The tree can be pickled:

path = os.path.join('pickled', 'tree.pkl')

with open(path, 'wb+') as f:
    pickle.dump(tree, f)

Then it can be loaded again:

with open(path, 'rb') as f:
    tree_unpickled = pickle.load(f)
    print(op.InfixFormatter.Format(tree_unpickled, dataset, decimal_precision))

((-0.000) + ((-0.400) * (((2.295 * (1.000 * X5)) * ((-1.089) * (1.000 * X6))) - (((((-0.937) * (1.000 * X7)) * (((-2.450) * (1.000 * X9)) * (0.210 * (1.000 * X1)))) + (((((-0.039) * (1.000 * X4)) * ((-0.039) * (1.000 * X4))) * (((2.303 * (1.000 * X2)) * (1.031 * (1.000 * X1))) - ((((-0.039) * (1.000 * X4)) * (1.036 * (1.000 * X1))) + ((2.718 * (1.000 * X3)) * (1.777 * (1.000 * X4)))))) + ((((-0.929) * (1.000 * X7)) * (((-2.059) * (1.000 * X9)) * (1.053 * (1.000 * X1)))) + ((2.408 * (1.000 * X2)) * (1.036 * (1.000 * X1)))))) + ((1.414 * (1.000 * X3)) * ((1.770 * (1.000 * X4)) - (((-1.811) * (1.000 * X10)) * (0.974 * (1.000 * X6)))))))))

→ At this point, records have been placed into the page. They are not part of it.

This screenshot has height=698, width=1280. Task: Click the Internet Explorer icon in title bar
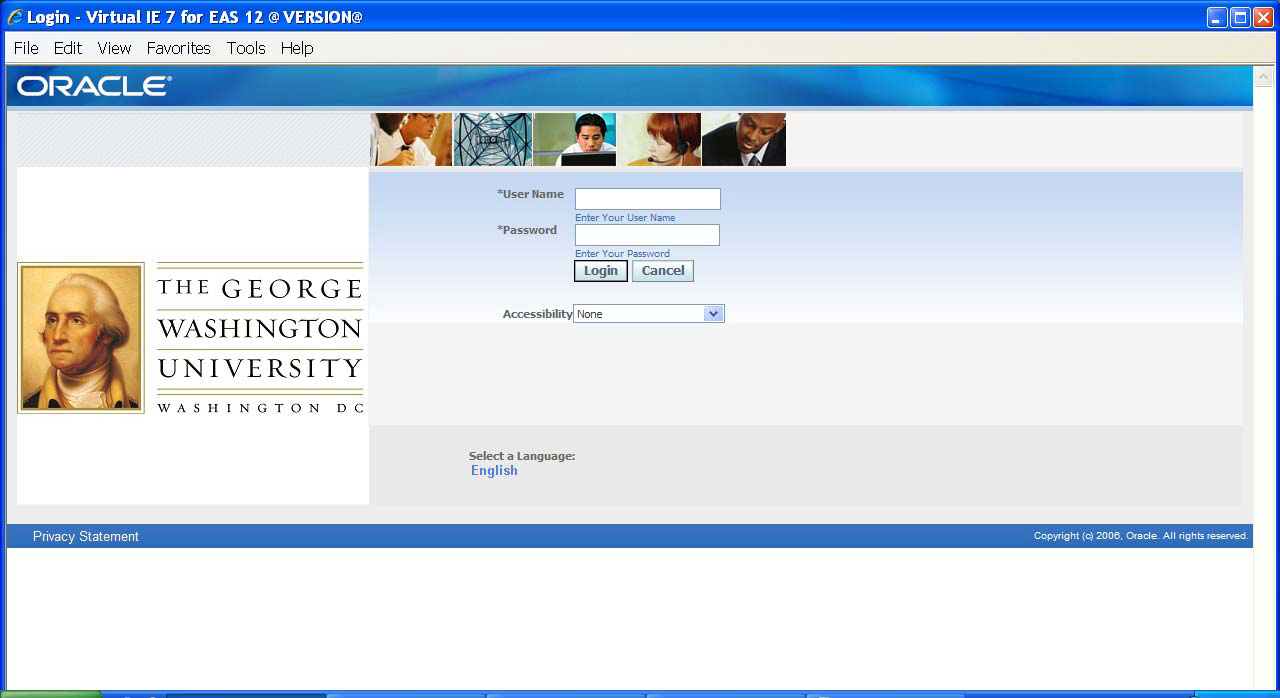tap(14, 16)
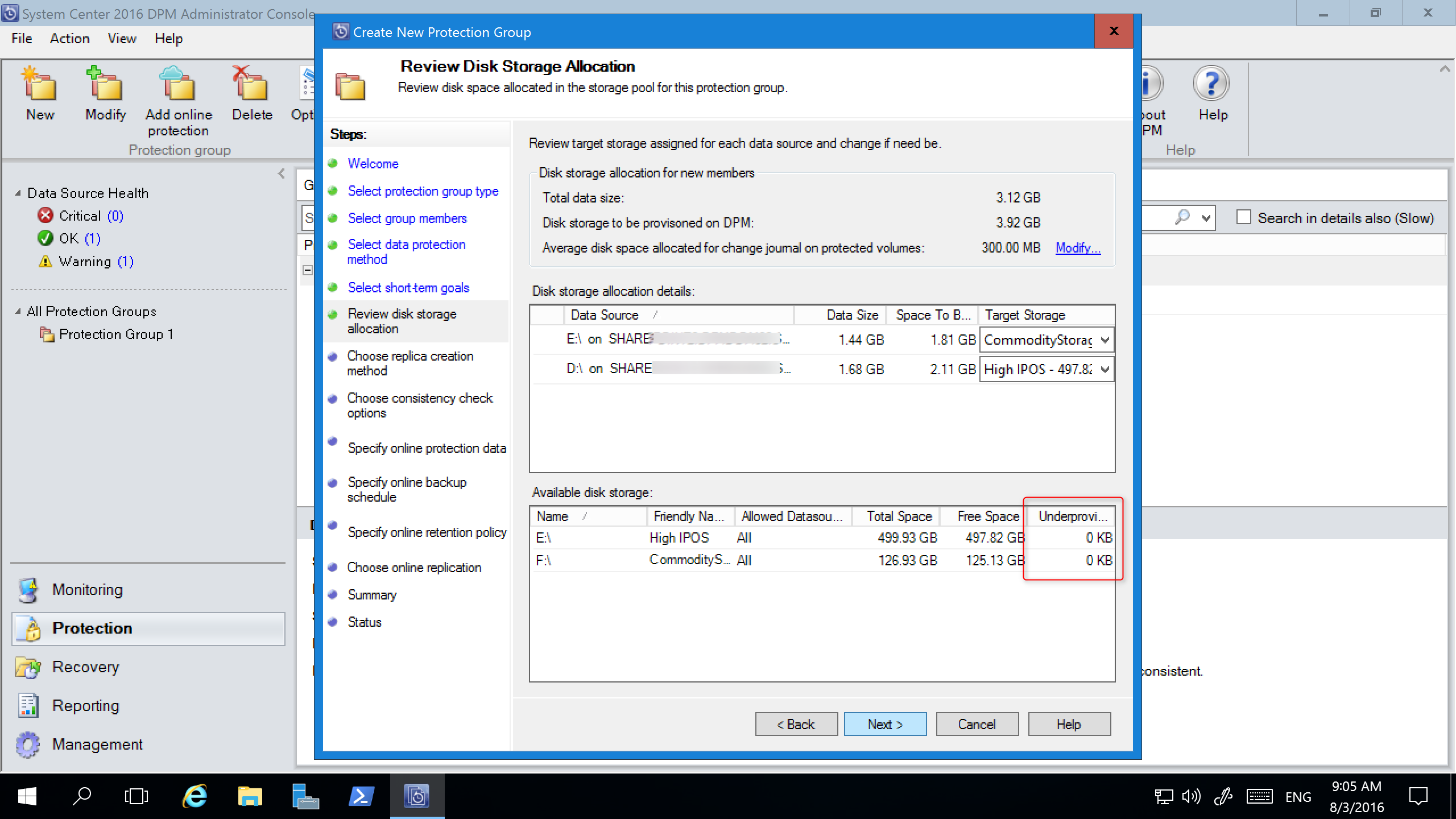Select the Target Storage dropdown for D:\ source
The height and width of the screenshot is (819, 1456).
[x=1045, y=369]
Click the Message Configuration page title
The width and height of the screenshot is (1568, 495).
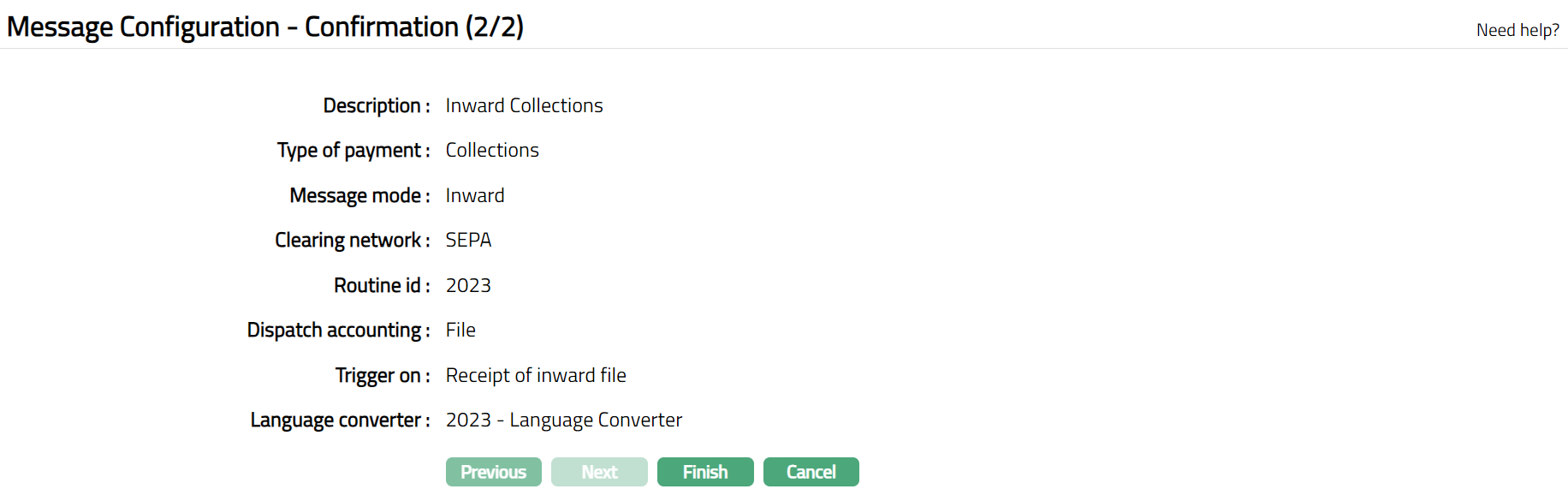click(265, 27)
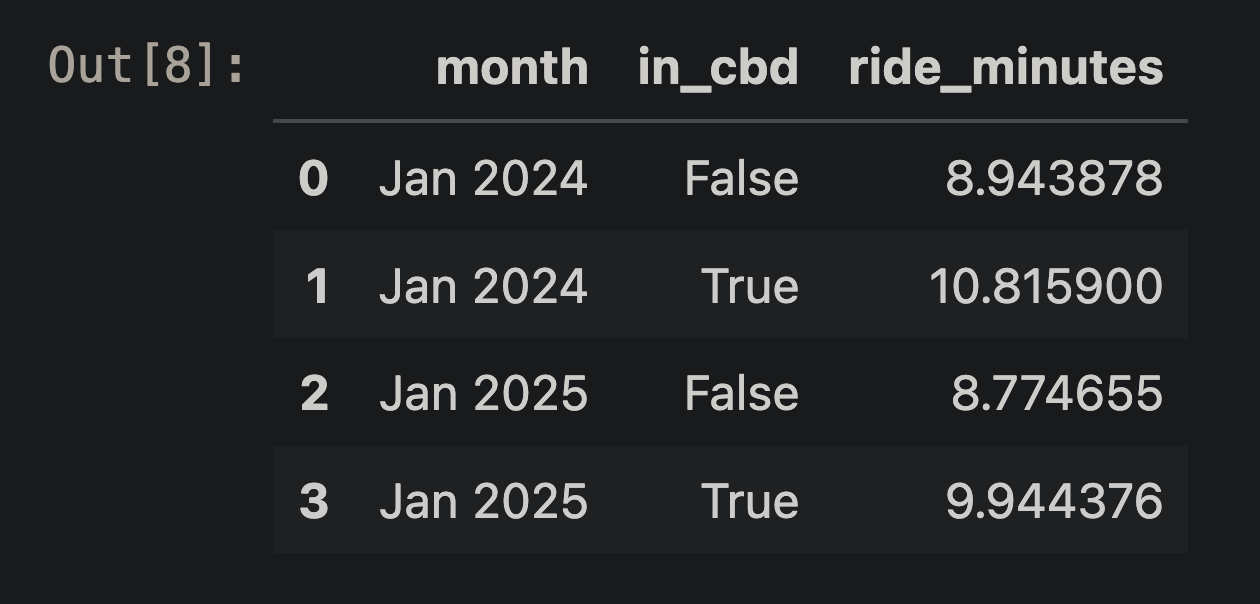Image resolution: width=1260 pixels, height=604 pixels.
Task: Select the in_cbd column header
Action: tap(718, 68)
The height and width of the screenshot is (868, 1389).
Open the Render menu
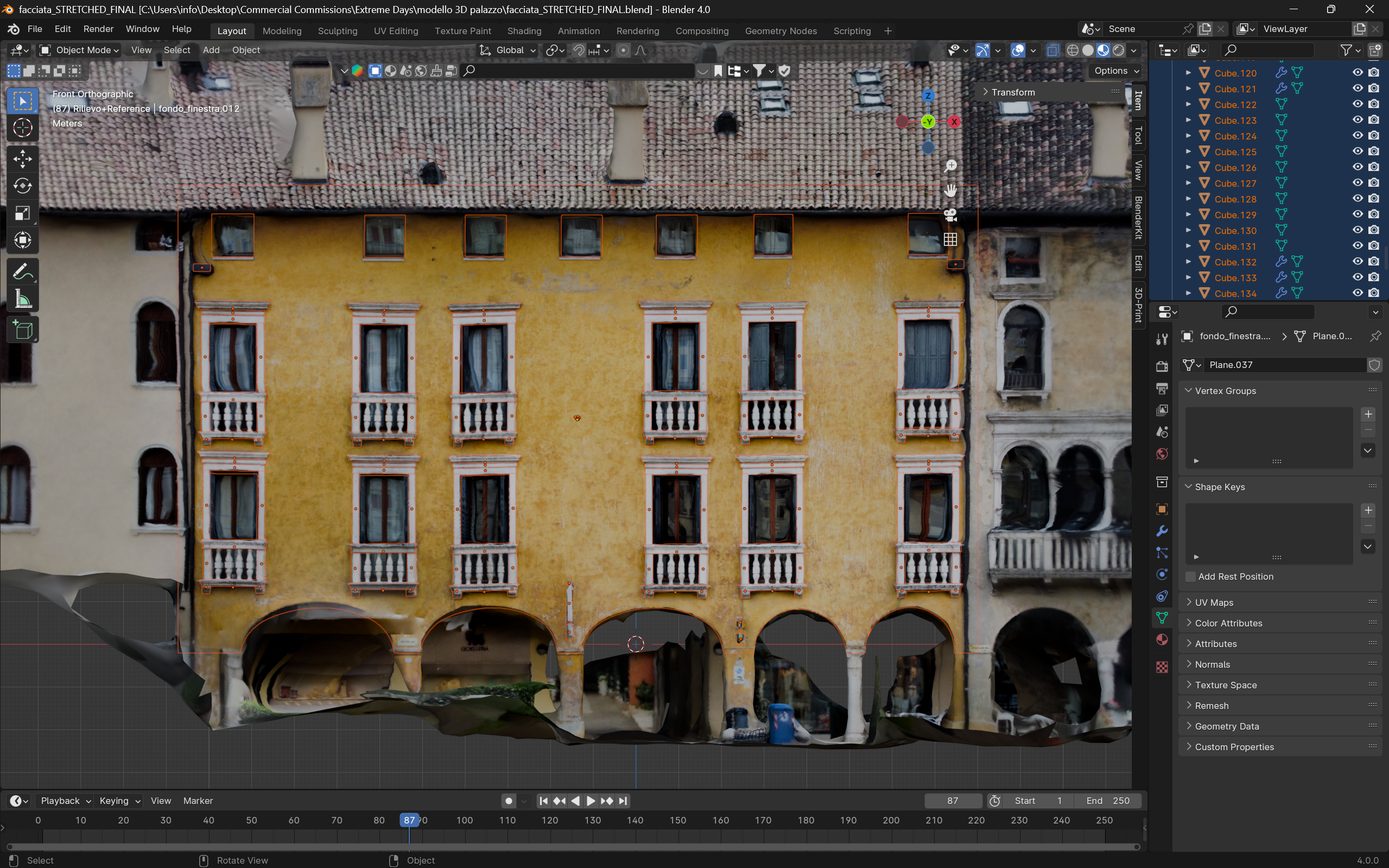point(98,29)
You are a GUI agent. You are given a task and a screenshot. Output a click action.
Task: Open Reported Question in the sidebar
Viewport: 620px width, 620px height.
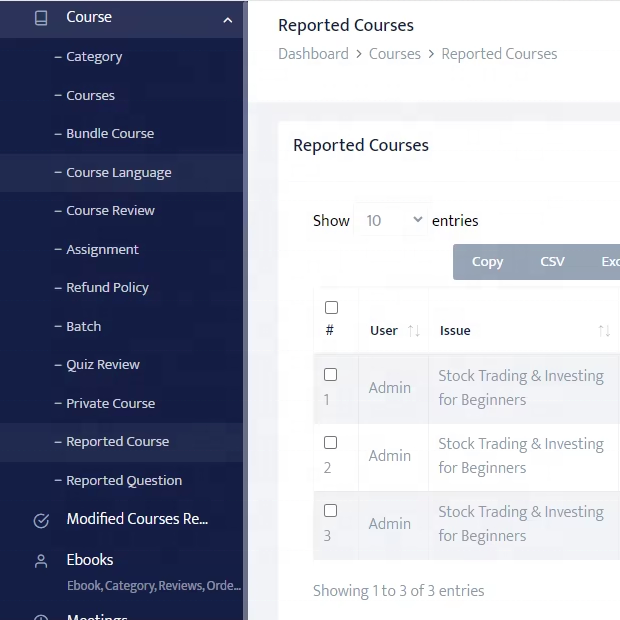click(x=124, y=481)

Check that it returns the same values:

values = op.Evaluate(tree, dataset, op.Range(0, 10))
values

array([ 0.4543666 ,  0.27158856, -0.11406795, -0.4064015 , -0.10081271,
        0.17754017, -1.0105664 ,  0.4164615 ,  0.44278234,  0.0433833 ],
      dtype=float32)

If you don't want to use the bindings, one can simply parse and evaluate the expression string using SymPy:

from sympy import lambdify, parse_expr, Symbol
import pandas as pd

def evaluate_expression(sexpr, data):
    symbols = [Symbol(x) for x in data.columns.values[:-1]]
    return lambdify(symbols, parse_expr(sexpr))(*data.values[:,:-1].T)

# read the data as a pandas dataframe
df = pd.read_csv('./data/Poly-10.csv')

sexpr = expr.replace('^', '**')
values = evaluate_expression(sexpr, df.iloc[0:10])
values

Hope this helps, feel free to ask for details.